• _Exercise details_:
From the line containing "Where should I click to: Click the 18+" through the last line of the records below, output every line exactly as it appears, but leave out the pictures.

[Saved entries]
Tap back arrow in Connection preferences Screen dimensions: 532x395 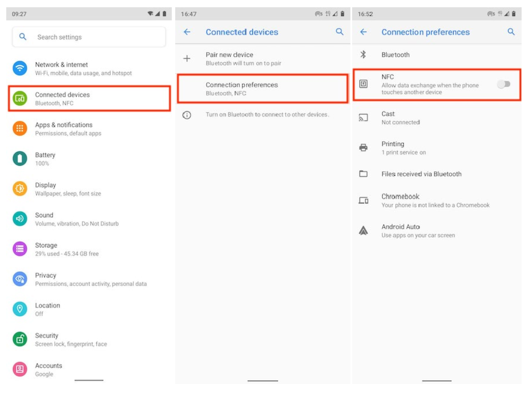[x=363, y=32]
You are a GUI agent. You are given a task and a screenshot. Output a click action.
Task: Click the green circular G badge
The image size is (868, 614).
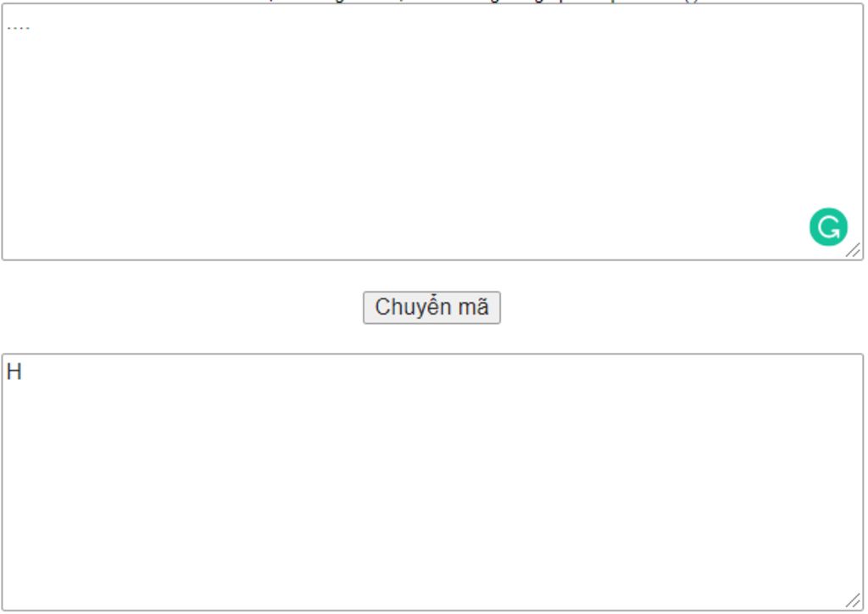click(x=828, y=227)
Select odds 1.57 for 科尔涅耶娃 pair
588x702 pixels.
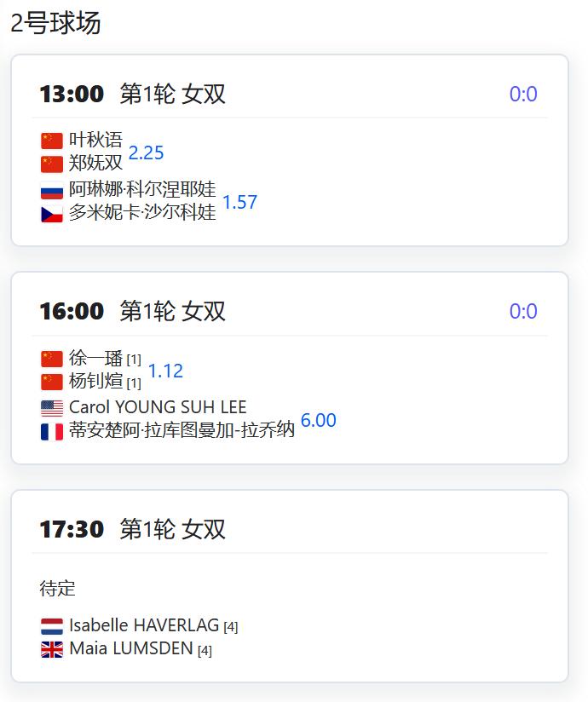pos(240,203)
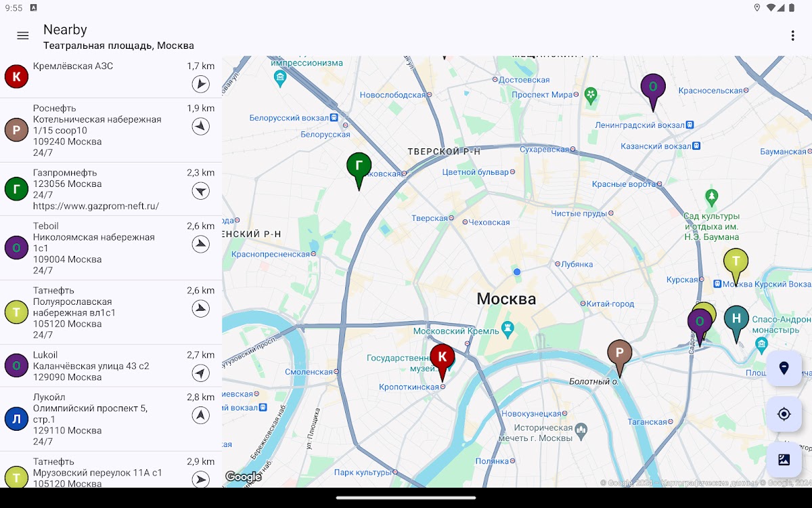Image resolution: width=812 pixels, height=508 pixels.
Task: Click the brown Р marker on map
Action: (619, 354)
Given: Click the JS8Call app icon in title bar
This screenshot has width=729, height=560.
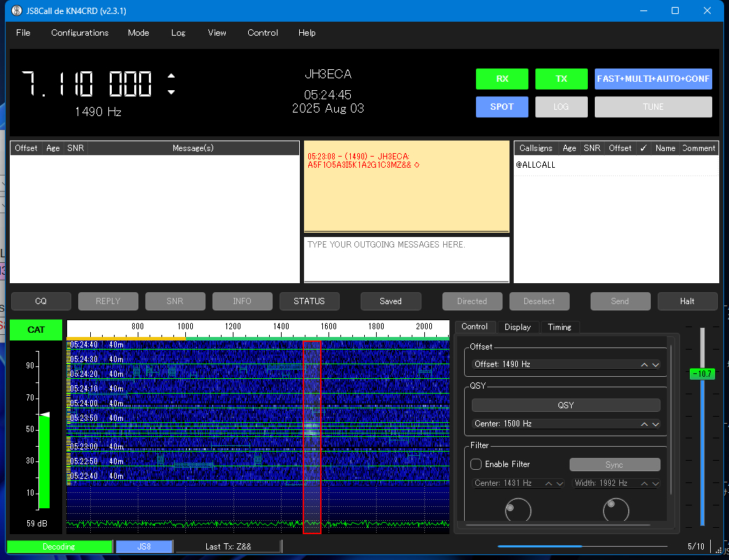Looking at the screenshot, I should click(17, 11).
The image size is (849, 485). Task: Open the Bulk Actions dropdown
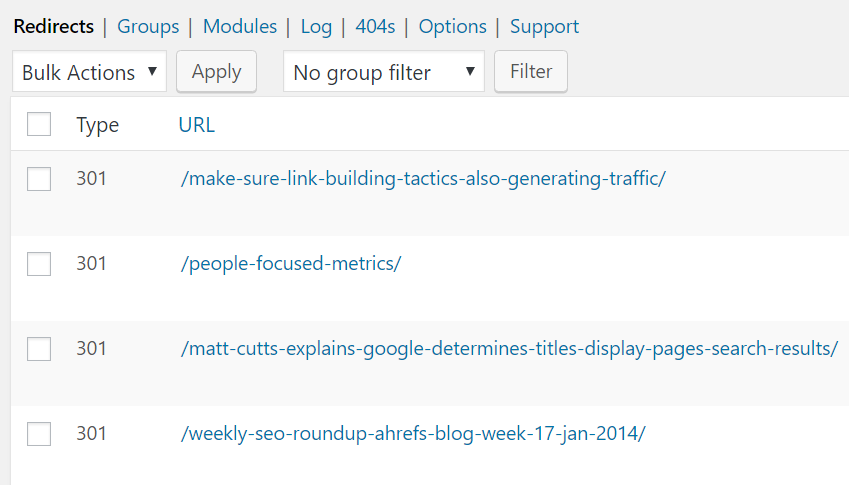tap(89, 71)
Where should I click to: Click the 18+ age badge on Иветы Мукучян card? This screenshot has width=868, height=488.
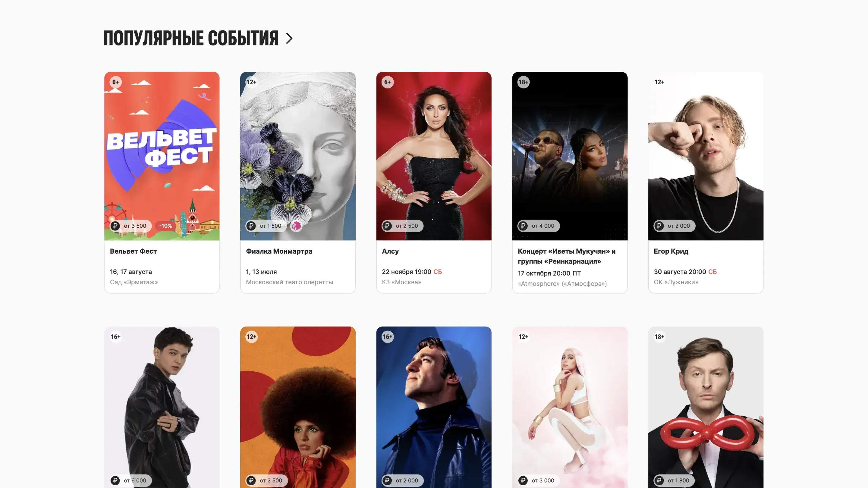click(x=523, y=82)
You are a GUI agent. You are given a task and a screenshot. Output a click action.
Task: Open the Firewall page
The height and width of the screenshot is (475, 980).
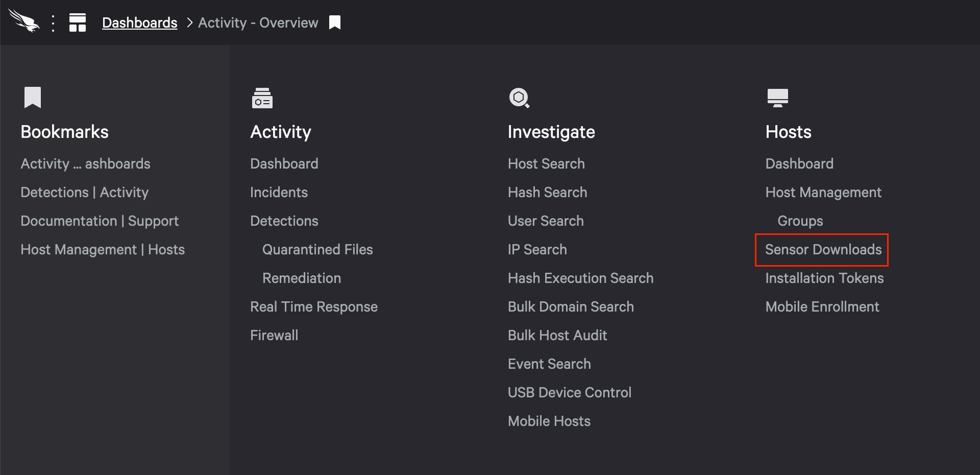(x=274, y=336)
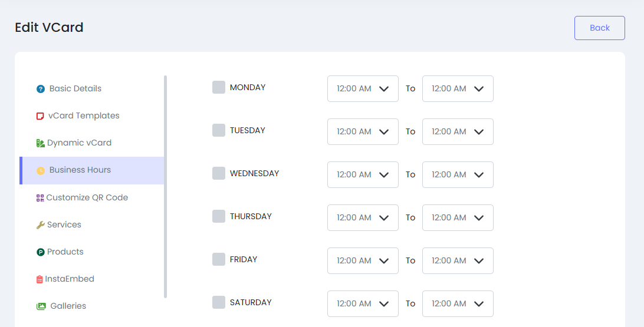The image size is (644, 327).
Task: Click the Basic Details question-mark icon
Action: (x=41, y=89)
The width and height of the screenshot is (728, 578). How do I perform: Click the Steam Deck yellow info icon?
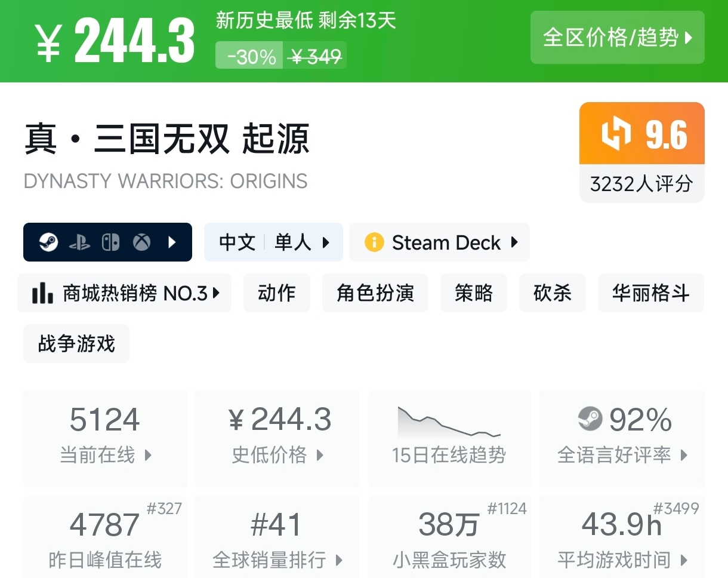(374, 242)
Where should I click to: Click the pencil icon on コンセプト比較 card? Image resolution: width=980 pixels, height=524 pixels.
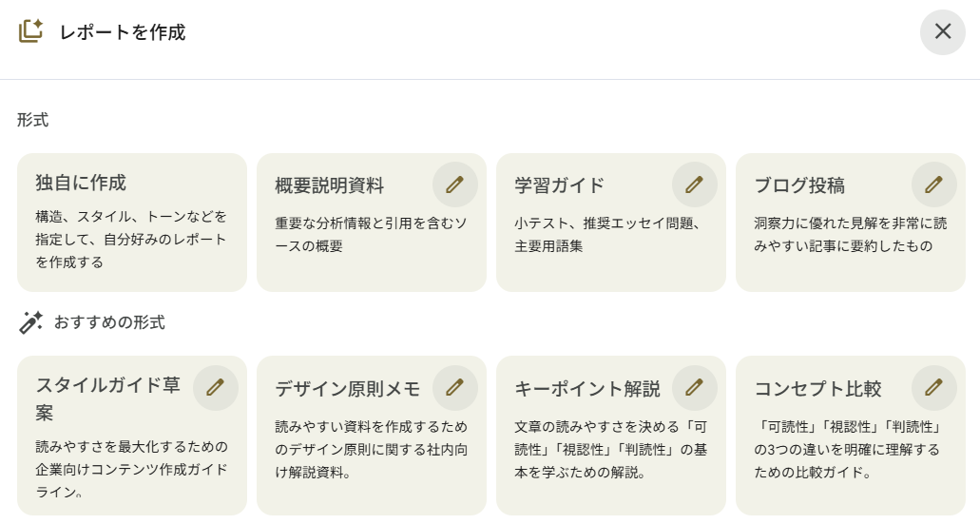[934, 387]
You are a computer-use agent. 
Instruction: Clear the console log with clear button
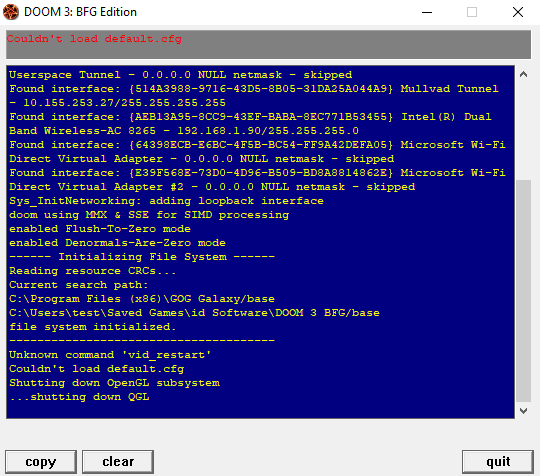click(118, 462)
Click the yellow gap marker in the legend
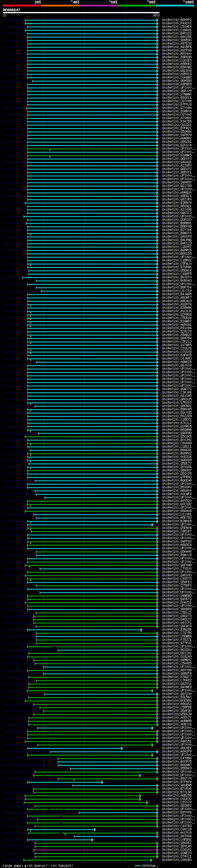The width and height of the screenshot is (197, 868). tap(25, 866)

• _Answer section_:
Where should I click to: Click the 18+ age badge on Иветы Мукучян card? This screenshot has width=868, height=488.
click(x=523, y=82)
You are a GUI agent. You are given a task and a screenshot. Output a click action.
Task: Open the Firewall page
The height and width of the screenshot is (475, 980).
(x=274, y=336)
The image size is (644, 327).
Task: Click the Basic Details question-mark icon
Action: (x=41, y=89)
The width and height of the screenshot is (728, 578). How do I perform: Click the Steam Deck yellow info icon?
(374, 242)
Where should I click to: Click the pencil icon on コンセプト比較 card? Image resolution: width=980 pixels, height=524 pixels.
[934, 387]
You are a computer-use agent. 
Instruction: Clear the console log with clear button
click(118, 462)
Click the yellow gap marker in the legend
The width and height of the screenshot is (197, 868). tap(25, 866)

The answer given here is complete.